Most organizations completely rely on their IT infrastructures to function. To provide IT resiliency, many ensure that they have backups of their systems. When technically possible, companies also implement high-availability solutions, such as clusters running their Microsoft SQL Server instances and file services, a network load-balanced web farm, multiple domain controllers (DCs) replicating to one another, and so on.
For applications that have no native high-availability capabilities, virtualization can provide a solution by applying high availability at the virtual machine (VM) level. This approach allows the VM to be restarted automatically on an alternative virtualization host if an unplanned failover occurs. It also allows the migration of VMs between hosts, with no downtime, in planned situations such as maintenance events. These solutions handle a failover at the host level (i.e., when one host fails).
However, natural disasters (such as recent "hole in the earth" disasters, referring to the complete loss of the data center) and man-made events (which can be as innocent as road work cutting through both your redundant connections to the Internet) can effectively seal off your data center from the rest of the world. Organizations must plan for continuing business even if their primary data center is lost.
Assuming that your organization has a second location that can be used as a data center, many of those application-level technologies that I mentioned previously can also be used across locations. Many solutions, such as multiple DCs and failover cluster–enabled applications, are geographically aware. But there can be a catch with using the traditional Windows Failover Clustering feature over geographically separate locations. In many applications that use clustering and in all virtualization clustering, shared storage must be available to all the nodes in the cluster.

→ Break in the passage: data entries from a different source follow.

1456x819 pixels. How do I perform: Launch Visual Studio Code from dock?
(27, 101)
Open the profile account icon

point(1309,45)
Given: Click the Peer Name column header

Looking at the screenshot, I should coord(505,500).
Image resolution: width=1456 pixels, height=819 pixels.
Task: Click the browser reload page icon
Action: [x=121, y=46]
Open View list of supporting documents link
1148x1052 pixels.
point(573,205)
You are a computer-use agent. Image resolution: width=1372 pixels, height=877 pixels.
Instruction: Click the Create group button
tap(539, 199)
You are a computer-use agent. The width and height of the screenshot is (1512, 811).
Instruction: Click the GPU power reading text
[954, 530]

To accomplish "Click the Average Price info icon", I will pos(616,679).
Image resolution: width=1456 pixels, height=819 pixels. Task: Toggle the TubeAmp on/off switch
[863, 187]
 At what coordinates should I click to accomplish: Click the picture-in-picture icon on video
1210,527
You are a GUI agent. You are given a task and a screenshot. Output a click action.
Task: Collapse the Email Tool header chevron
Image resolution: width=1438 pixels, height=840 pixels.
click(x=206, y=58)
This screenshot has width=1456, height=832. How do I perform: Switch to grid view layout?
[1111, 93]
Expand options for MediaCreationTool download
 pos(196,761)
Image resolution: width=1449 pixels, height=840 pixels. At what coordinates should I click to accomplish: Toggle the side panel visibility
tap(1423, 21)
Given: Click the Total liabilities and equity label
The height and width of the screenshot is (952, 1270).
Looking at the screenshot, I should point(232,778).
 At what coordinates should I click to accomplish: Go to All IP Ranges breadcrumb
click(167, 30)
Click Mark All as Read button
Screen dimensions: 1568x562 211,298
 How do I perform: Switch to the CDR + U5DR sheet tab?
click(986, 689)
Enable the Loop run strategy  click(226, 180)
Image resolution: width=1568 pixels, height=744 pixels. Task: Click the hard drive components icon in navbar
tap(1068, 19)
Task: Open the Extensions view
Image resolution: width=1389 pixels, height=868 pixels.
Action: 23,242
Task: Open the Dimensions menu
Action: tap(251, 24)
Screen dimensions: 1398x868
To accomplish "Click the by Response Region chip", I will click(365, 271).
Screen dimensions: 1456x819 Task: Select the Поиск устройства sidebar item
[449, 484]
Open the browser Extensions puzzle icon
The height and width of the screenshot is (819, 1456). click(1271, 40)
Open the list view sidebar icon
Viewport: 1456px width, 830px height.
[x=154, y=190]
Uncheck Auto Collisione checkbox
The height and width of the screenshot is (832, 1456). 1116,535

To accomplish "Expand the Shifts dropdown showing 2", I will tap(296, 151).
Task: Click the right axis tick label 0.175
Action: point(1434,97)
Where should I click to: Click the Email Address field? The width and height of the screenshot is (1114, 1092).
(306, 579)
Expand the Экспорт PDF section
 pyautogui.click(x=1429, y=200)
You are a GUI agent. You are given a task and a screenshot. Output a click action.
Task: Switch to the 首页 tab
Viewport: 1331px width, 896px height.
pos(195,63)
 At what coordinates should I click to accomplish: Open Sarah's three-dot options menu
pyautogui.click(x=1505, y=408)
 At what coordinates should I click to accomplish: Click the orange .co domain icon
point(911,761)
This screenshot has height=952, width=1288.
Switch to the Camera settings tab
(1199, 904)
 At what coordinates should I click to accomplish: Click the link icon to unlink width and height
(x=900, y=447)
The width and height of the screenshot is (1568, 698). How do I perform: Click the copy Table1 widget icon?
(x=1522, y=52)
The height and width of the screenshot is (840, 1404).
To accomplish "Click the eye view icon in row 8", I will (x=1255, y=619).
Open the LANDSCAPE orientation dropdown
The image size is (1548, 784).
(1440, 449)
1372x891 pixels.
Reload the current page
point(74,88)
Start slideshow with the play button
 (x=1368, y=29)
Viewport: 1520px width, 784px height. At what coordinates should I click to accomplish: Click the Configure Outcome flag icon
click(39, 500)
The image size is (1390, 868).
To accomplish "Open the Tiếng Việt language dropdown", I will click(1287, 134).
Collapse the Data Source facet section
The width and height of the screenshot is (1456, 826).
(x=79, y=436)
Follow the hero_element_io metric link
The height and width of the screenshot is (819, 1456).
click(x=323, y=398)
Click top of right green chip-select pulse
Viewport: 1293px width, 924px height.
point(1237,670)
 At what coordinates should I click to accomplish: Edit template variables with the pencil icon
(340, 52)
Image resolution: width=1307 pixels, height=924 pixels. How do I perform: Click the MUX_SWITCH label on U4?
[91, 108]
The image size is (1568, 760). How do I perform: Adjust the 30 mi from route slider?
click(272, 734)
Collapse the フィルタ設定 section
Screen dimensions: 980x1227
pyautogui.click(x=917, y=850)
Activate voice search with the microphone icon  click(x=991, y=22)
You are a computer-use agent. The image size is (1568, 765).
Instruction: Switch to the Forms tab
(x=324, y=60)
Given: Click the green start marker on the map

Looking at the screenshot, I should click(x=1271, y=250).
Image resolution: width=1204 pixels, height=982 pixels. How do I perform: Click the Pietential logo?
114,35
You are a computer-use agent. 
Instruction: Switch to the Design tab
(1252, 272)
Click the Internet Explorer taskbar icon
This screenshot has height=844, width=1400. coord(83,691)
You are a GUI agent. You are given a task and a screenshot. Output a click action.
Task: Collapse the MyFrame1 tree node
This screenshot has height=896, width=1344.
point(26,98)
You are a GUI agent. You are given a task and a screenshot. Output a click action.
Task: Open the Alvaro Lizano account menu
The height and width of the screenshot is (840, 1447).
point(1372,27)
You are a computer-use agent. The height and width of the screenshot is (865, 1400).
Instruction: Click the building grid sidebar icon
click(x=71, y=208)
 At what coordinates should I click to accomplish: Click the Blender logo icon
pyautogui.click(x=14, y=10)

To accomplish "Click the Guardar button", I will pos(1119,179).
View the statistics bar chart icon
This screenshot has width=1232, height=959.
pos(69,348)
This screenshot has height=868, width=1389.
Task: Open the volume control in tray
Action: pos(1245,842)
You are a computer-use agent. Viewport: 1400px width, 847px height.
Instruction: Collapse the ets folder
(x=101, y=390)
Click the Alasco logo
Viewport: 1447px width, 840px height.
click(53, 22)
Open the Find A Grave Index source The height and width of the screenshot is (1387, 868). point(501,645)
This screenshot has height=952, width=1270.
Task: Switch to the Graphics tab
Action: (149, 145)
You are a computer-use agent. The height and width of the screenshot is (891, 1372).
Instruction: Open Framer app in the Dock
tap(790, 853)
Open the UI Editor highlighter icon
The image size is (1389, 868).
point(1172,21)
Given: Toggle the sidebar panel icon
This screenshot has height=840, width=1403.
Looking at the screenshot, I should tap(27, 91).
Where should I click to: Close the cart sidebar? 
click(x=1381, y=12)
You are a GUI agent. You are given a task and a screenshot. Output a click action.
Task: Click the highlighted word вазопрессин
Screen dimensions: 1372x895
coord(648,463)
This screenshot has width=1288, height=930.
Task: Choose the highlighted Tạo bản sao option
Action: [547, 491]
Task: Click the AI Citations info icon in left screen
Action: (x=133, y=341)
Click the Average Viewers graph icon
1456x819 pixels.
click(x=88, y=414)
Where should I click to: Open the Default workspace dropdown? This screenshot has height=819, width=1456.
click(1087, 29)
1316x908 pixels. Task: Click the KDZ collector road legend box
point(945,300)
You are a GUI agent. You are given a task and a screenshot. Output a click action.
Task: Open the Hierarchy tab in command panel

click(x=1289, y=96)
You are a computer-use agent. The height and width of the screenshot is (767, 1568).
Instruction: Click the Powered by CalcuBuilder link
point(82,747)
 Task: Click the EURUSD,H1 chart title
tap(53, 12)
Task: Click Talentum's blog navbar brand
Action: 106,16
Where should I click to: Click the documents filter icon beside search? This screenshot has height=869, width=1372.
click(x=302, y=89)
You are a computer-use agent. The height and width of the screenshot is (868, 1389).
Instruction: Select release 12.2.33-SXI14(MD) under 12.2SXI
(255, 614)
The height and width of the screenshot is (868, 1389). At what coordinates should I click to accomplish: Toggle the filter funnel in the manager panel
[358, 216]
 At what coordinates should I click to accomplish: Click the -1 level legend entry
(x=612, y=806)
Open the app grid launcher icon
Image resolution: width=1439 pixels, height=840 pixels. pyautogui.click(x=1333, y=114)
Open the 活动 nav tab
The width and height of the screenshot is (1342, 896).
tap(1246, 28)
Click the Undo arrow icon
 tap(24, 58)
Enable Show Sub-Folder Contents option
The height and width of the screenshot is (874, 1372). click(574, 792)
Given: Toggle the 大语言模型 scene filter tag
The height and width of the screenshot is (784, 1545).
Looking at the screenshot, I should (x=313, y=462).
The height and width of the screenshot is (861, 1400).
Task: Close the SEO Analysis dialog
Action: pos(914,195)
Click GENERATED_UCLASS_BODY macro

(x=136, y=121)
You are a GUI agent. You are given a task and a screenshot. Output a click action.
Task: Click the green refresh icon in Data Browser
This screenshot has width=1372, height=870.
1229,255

This is generally very expensive, because it requires SANs at both locations, great connectivity between the locations, and storage replication to keep the content on both SANs synchronized.
Most SAN-to-SAN replication solutions are synchronous: A write action on the primary SAN is acknowledged to the writing process only when the write is also performed on the replica SAN, thus ensuring that both SANs are synchronized at all times. Although synchronous replication gives the greatest protection, it's costly.
Very large organizations can afford these storage solutions and enable virtualization clusters across locations for top-tier applications and virtual environments that host critical services. But many other organizations and non–top tier applications were left without a way to provide disaster recovery—until the introduction ofHyper-V Replica.
Introducing Hyper-V Replica
Windows Server 2012 was an enormous release, with particularly significant changes around virtualization and cloud services. One of the biggest new features is Hyper-V Replica, which introduces the ability to asynchronously replicate a VM to a second Hyper-V host. The target Hyper-V server (i.e., the replica) does not need to be part of a cluster with the primary Hyper-V host. In fact, the replica cannot be in the same cluster as the primary. Nor does the replica need any shared storage or even a dedicated network infrastructure for the replication. The goal of Hyper-V Replica is to enable disaster recovery capabilities for any Hyper-V environment, without steep requirements, through its use of asynchronous replication.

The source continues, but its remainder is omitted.